OPINION:
There are 6,163,001 reasons for California voters to recall Gavin Newsom on Tuesday. That’s the number of K-12 students who largely are ill-served by the Golden State’s Democrat governor.
California once boasted America’s finest government classrooms. I was highly fortunate to attend such schools in Los Angeles, from kindergarten in 1969 until high-school graduation in 1982. Back then, kids actually learned something from mainly talented teachers.
My, how far that system has fallen.
California’s schools are ranked No. 41 overall in America, according to a WalletHub study last month. While California was a dismal 36th in quality (behind No. 34, Washington, D.C.), it ranked 51st in safety. That’s right: California’s schools are more dangerous than those in every other state and D.C., which was a mere 47th in safety. California’s pupil-teacher ratio was ranked No. 50. Only Arizona’s classrooms are more packed.
The latest National Assessment of Educational Progress found in 2019 that only 32 percent of California’s fourth-graders were proficient in reading, versus 34 percent nationwide. Just 30 percent of eighth-graders read at grade level, compared to the 32 percent national average.
The same NAEP data show that only 34 percent of California’s fourth-graders were proficient in math, versus 40 percent across America. Just 29 percent of eighth-graders could compute at grade level, compared to the 33 percent national average.
To be charitable, California’s schools are reliably below average.
How bad does it get?
Ask Larry Elder, the veteran conservative radio host who leads the Republican contenders who hope to unseat and replace Newsom.
“I went to Crenshaw High School,” Mr. Elder said in a new campaign ad. “If you saw the movie Boyz N the Hood, that’s my high school. Right now, only 2 percent of kids at Crenshaw High School are math proficient. Now, who sends their kid to a school where only 2 percent of the kids are math proficient if they have an out? We’re spending almost $15,000 per student per year in California, and yet our scores are near the bottom of all 50 states. This is ridiculous.”

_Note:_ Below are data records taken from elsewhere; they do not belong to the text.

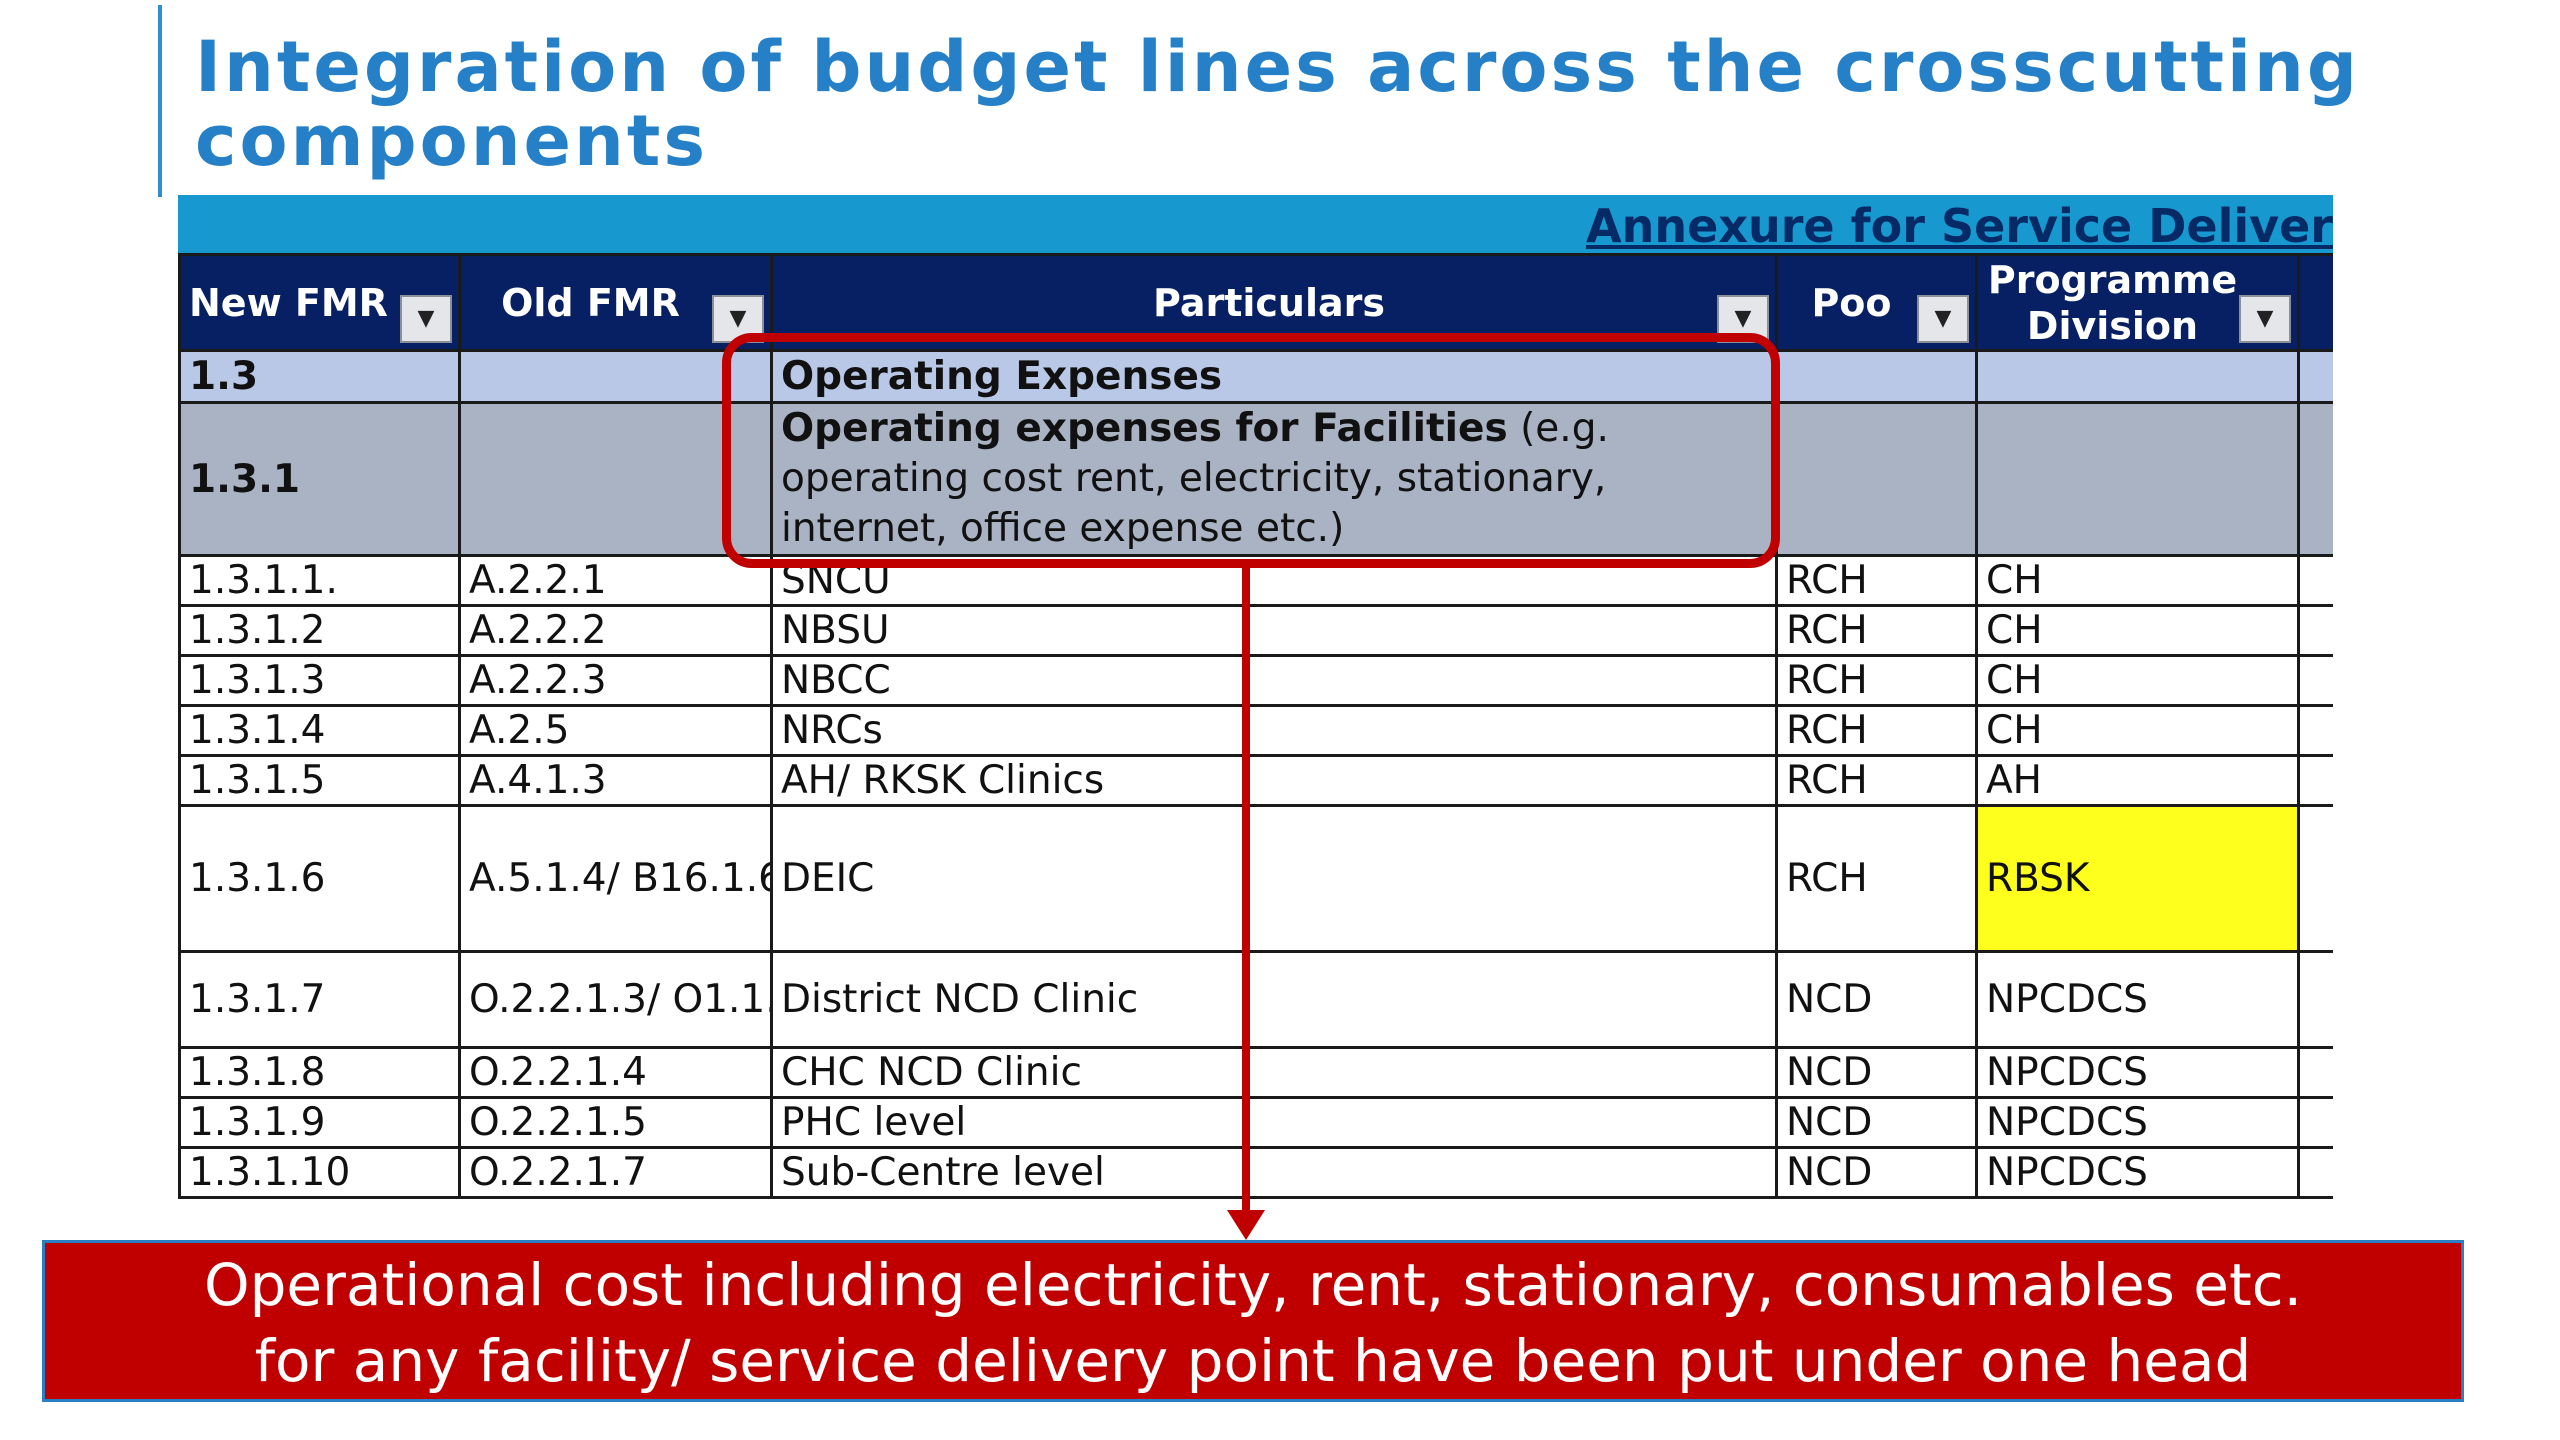 Image resolution: width=2560 pixels, height=1440 pixels. I want to click on cell-particulars: AH/ RKSK Clinics, so click(1274, 780).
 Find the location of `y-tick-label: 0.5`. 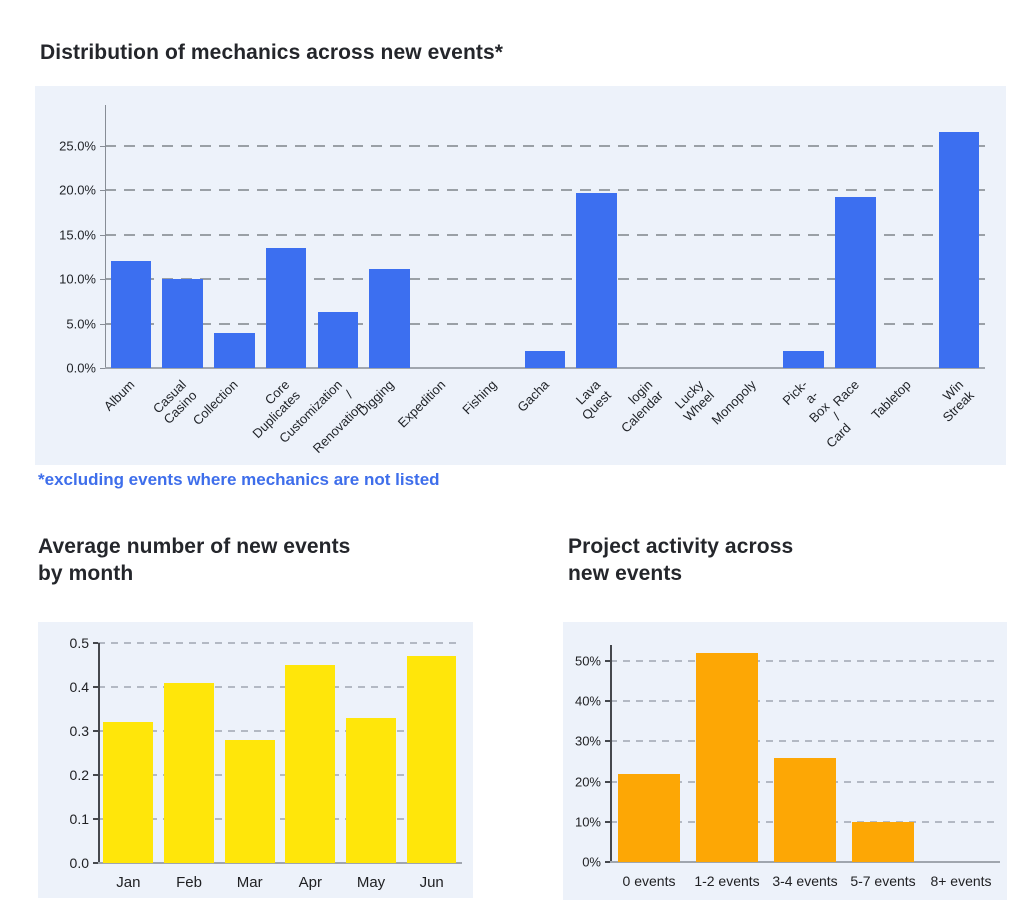

y-tick-label: 0.5 is located at coordinates (79, 643).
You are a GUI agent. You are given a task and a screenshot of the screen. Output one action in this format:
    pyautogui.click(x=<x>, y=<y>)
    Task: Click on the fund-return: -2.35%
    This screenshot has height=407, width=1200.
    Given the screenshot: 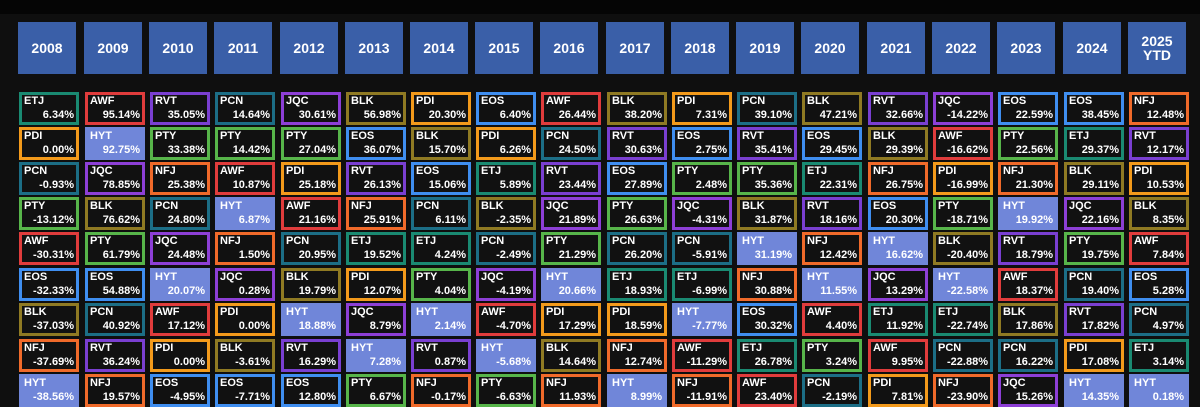 What is the action you would take?
    pyautogui.click(x=514, y=220)
    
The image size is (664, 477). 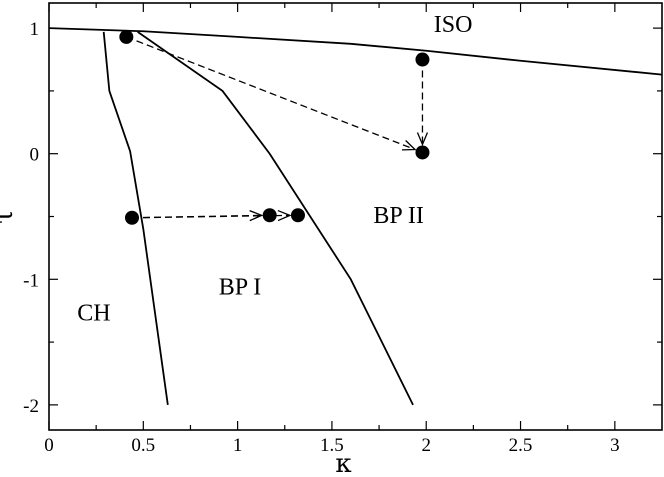 What do you see at coordinates (35, 30) in the screenshot?
I see `y-tick-label: 1` at bounding box center [35, 30].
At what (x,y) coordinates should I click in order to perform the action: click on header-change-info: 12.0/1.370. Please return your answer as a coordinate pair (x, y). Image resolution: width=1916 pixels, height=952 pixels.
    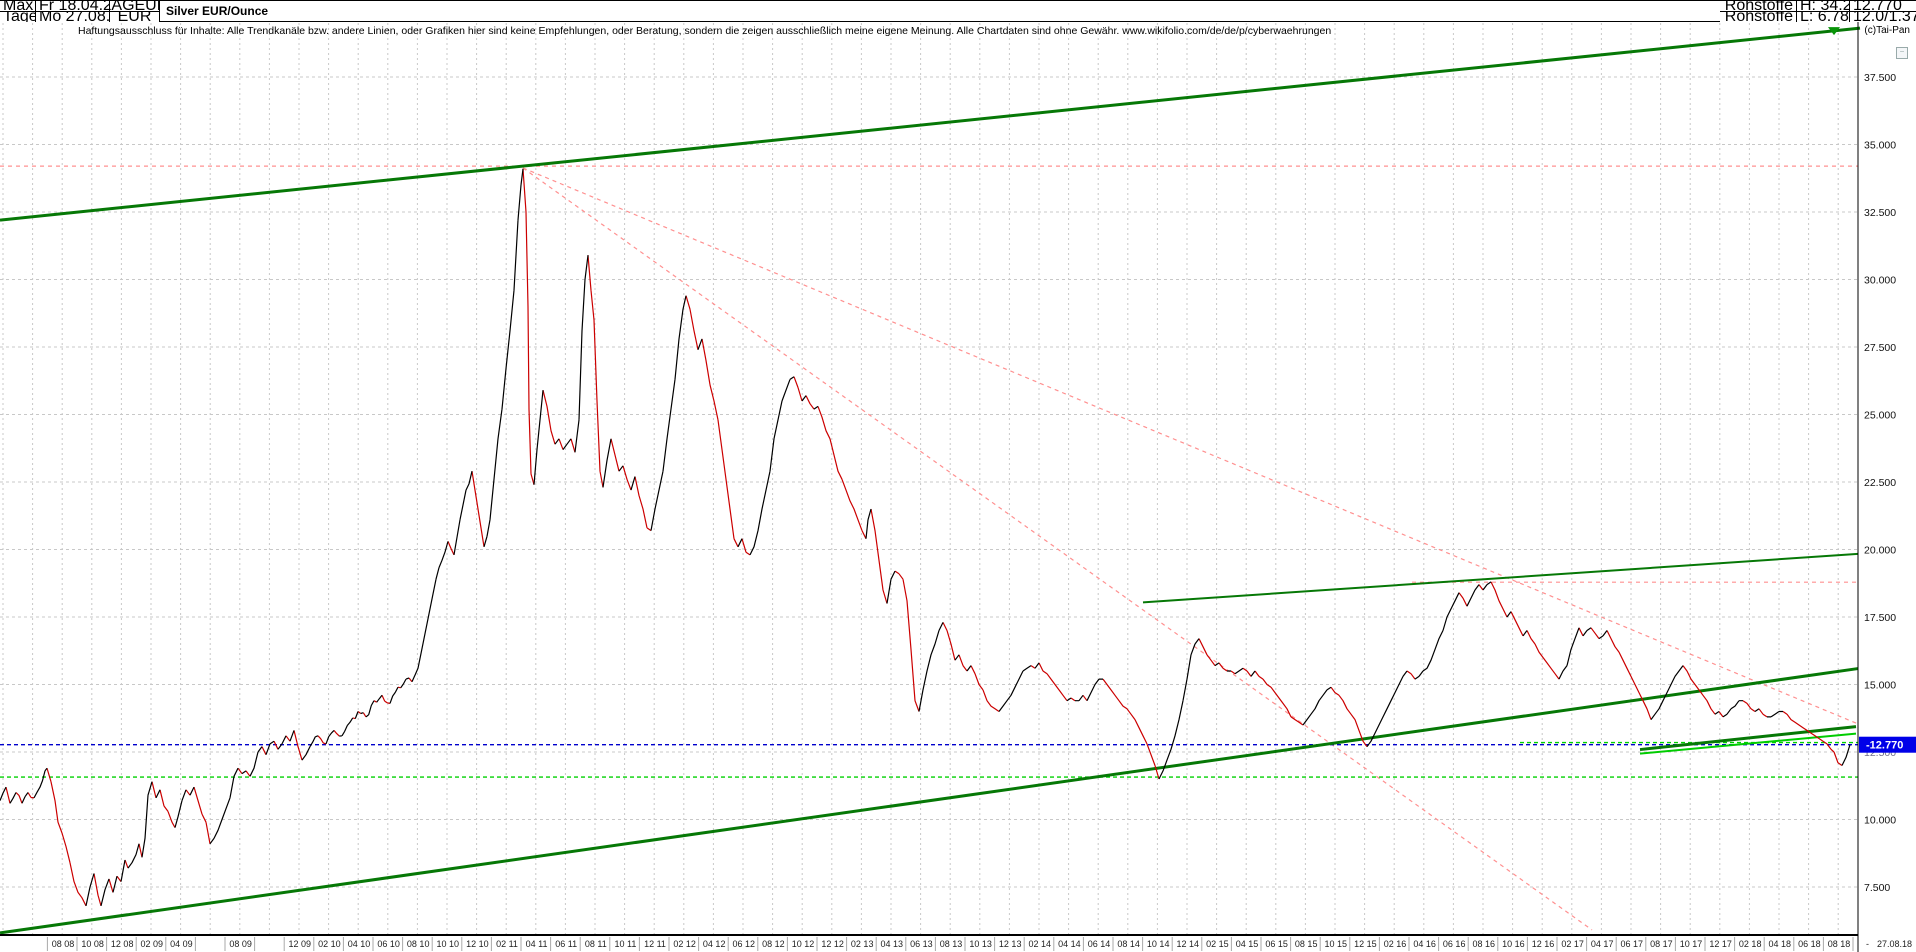
    Looking at the image, I should click on (1883, 17).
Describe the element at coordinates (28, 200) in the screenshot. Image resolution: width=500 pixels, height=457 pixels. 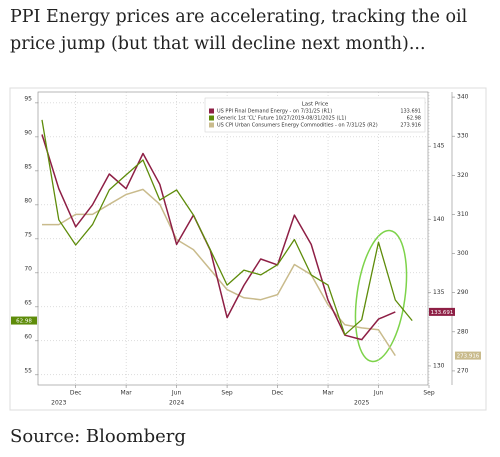
I see `y-tick-label: 80` at that location.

For Mr. Elder, this issue is not just academic.
“Recalling Gavin Newsom is personal to me,” he observed in another spot. “I benefited from schools, the quality of which allowed me to go from South Central to the Ivy League. That route is now foreclosed because the quality of the schools has declined. I favor school choice. He doesn’t. I favor giving parents an option out. He doesn’t.”
Mr. Elder recalled that Newsom’s children enjoyed in-class education even as their father padlocked government campuses and sentenced millions of students to Zoom school.
“There’s absolutely no reason why children without the wealth of the Newsom family should not have the same academic opportunities,” Mr. Elder tells me.
The Pacific Research Institute’s Lance Izumi considers Mr. Newsom a sworn enemy of school choice.
“Under a 2019 law signed by Governor Newsom, local school boards can deny a charter petition if it finds that the proposed charter ‘is demonstrably unlikely to serve the interests of the entire community,’ which is a carte-blanche reason to deny any charter petition,” Mr. Izumi wrote early this year. “In other words, the future of charter schools in California looks very rocky at best.”
Indeed, on this vital matter, the Center for Education Reform’s Parent Power! Index gives California a big, fat F. Beyond embattled charter schools, CER declared: “There are no choice programs in this state.”
Classroom-excellence advocates, including Mr. Elder, are promoting the Educational Freedom Act. This referendum would make Sacramento deposit $14,000 in every student’s personal account. This sum — adjusted to match average, annual, per-pupil outlays — could help finance tuition, books, and supplies at any eligible school that parents and students select.
Given the teacher’s unions’ leash around Newsom’s neck, he will battle this measure like a Rottweiler — unless voters neuter him on Tuesday.
Think of the children. Recall Gavin Newsom.
• Deroy Murdock is a Manhattan-based Fox News Contributor, a contributing editor with National Review Online, and a senior fellow with the London Center for Policy Research.